WHAT IS REQUIRED.
Repeat the records word for word, from the line with "Given: Toggle the pin on فعالیت‌های من tab" to the line with "Viewport: 800px width, 518px", both of those lines included.

━━━━━ ENTRIES SHOWN ━━━━━

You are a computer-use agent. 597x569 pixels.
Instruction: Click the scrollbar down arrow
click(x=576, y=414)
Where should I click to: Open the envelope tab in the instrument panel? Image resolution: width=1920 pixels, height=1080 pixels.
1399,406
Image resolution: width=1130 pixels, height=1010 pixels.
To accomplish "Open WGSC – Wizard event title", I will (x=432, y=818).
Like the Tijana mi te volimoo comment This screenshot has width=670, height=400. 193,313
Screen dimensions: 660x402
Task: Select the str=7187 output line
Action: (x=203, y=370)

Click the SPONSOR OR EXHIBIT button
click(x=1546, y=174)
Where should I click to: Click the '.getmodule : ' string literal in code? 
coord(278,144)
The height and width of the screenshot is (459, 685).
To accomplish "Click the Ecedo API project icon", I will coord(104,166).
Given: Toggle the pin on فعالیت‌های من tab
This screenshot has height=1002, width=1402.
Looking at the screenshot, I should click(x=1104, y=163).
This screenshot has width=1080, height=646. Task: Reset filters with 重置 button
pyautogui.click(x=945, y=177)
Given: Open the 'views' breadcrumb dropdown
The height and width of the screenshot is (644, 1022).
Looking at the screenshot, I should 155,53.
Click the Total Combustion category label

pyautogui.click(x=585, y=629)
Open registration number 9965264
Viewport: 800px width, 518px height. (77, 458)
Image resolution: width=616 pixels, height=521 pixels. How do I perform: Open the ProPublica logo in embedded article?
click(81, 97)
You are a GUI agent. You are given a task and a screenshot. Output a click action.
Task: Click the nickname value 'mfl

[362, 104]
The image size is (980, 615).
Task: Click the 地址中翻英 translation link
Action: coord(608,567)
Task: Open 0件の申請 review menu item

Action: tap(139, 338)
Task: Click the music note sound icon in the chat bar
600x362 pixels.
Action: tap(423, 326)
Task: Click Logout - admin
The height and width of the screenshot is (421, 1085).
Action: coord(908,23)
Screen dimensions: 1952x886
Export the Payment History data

━━━━━

EXPECTED ANSWER.
Given: Toggle the pin on فعالیت‌های من tab
This screenshot has height=1002, width=1402.
Looking at the screenshot, I should click(x=1104, y=163).
This screenshot has width=1080, height=646. Task: Reset filters with 重置 button
pyautogui.click(x=945, y=177)
Given: Open the 'views' breadcrumb dropdown
The height and width of the screenshot is (644, 1022).
Looking at the screenshot, I should 155,53.
Click the Total Combustion category label

pyautogui.click(x=585, y=629)
Open registration number 9965264
Viewport: 800px width, 518px height. (77, 458)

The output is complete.